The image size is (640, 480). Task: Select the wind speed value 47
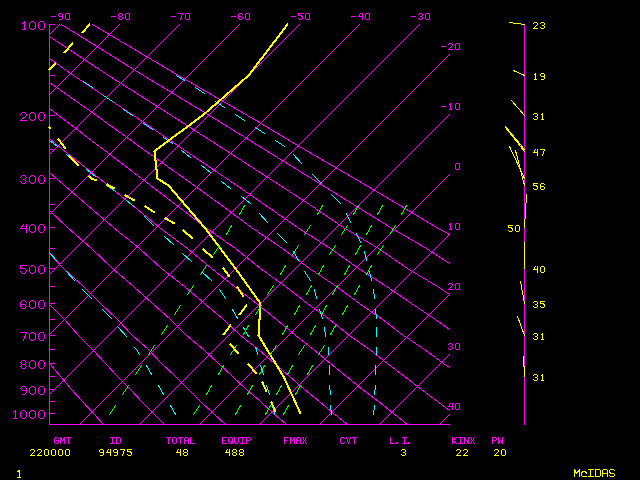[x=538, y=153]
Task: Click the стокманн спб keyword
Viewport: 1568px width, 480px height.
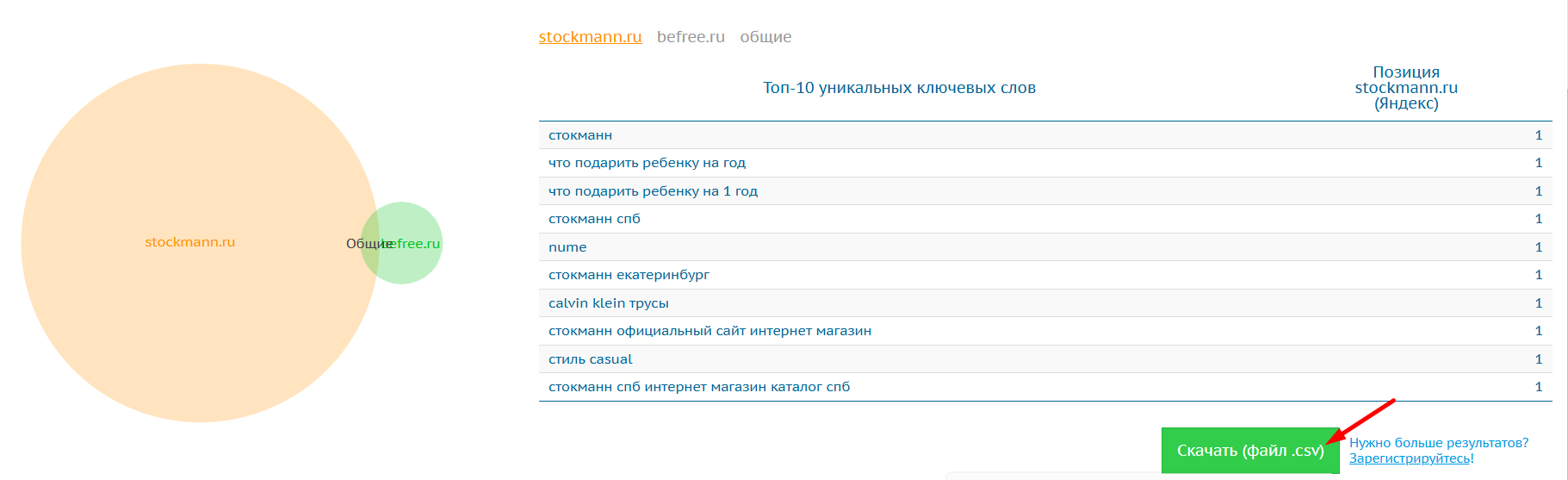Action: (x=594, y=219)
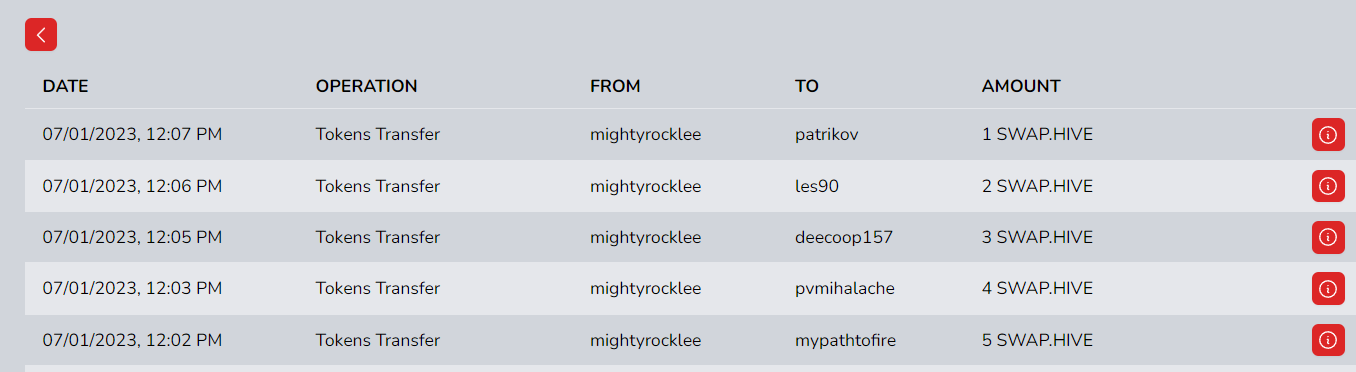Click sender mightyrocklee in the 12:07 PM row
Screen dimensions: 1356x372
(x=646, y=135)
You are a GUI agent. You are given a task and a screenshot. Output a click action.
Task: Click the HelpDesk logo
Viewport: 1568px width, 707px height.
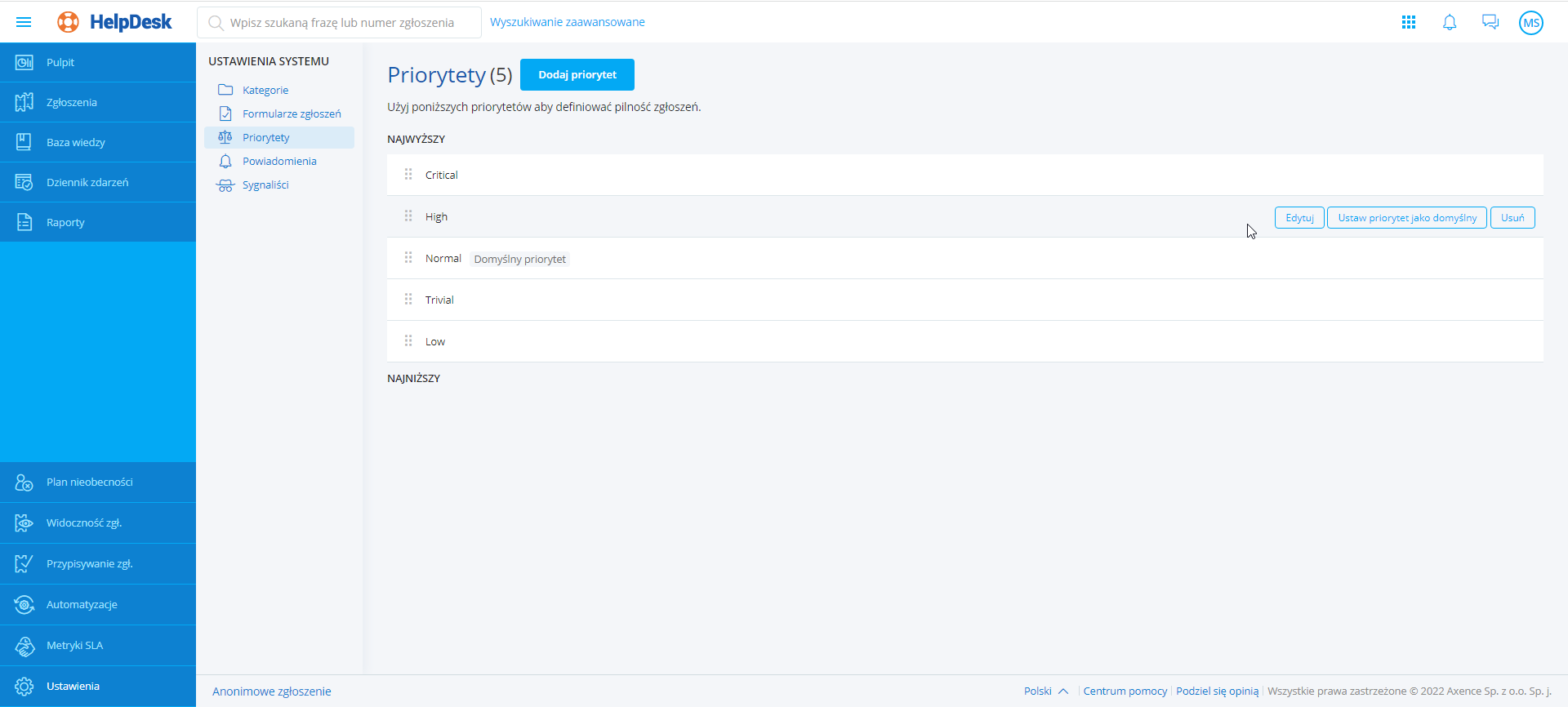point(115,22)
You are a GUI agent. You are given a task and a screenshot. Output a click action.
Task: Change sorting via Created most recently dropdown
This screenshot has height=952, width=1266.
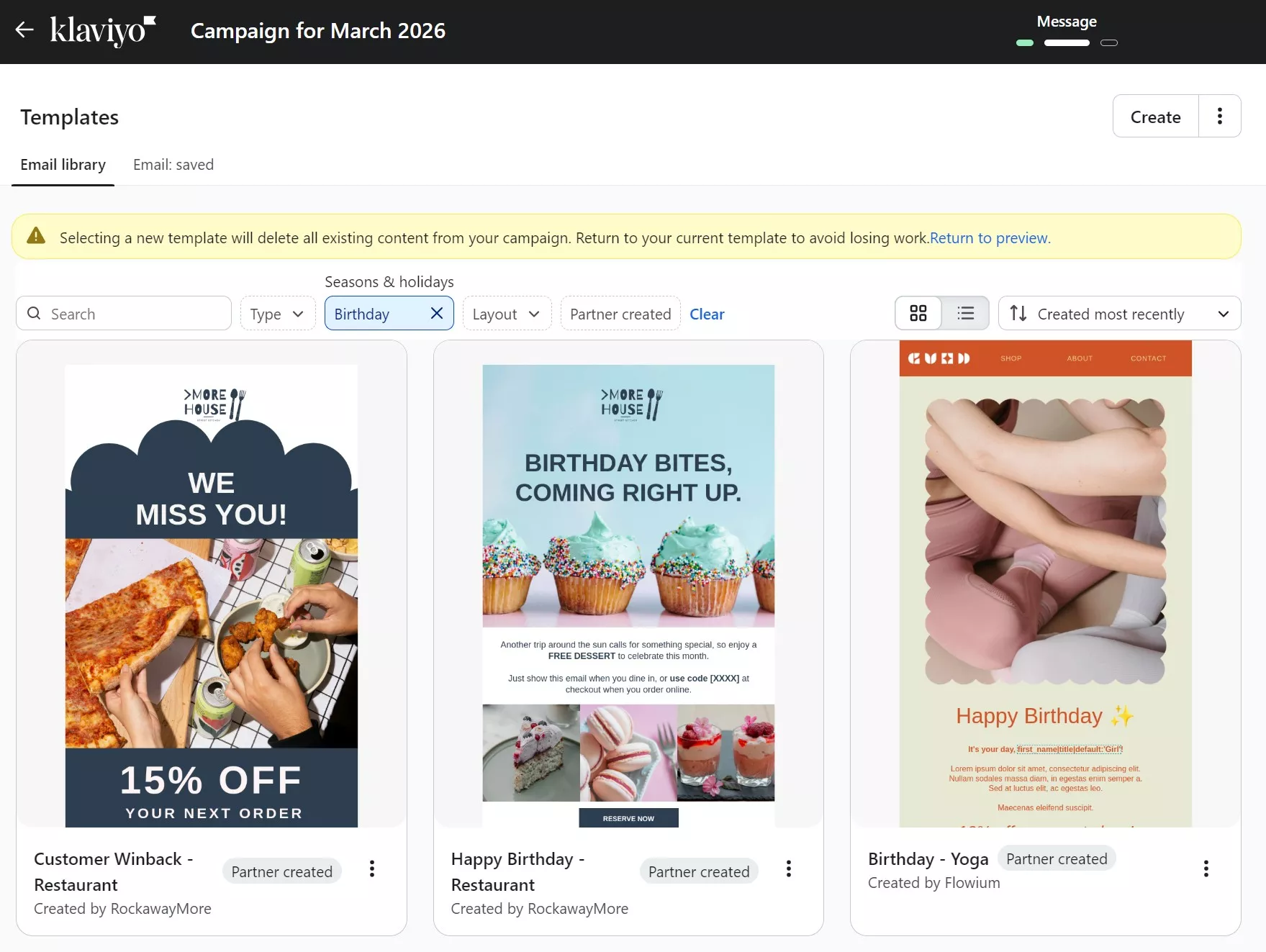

> **Exercise directions**:
Pull out every line of text from the items above, word for word, and leave the pictures out.

> **Answer to this exercise**:
The image size is (640, 480). Task: Select the wind speed value 47
[x=538, y=153]
Task: Click the стокманн спб keyword
Viewport: 1568px width, 480px height.
Action: (x=594, y=219)
Click sender mightyrocklee in the 12:07 PM row
Screen dimensions: 1356x372
(x=646, y=135)
You are a GUI agent. You are given a task and a screenshot. Output a click action.
Task: Click the HelpDesk logo
Viewport: 1568px width, 707px height.
point(115,22)
You are a GUI agent. You are given a task and a screenshot. Output a click action.
Task: Change sorting via Created most recently dropdown
This screenshot has height=952, width=1266.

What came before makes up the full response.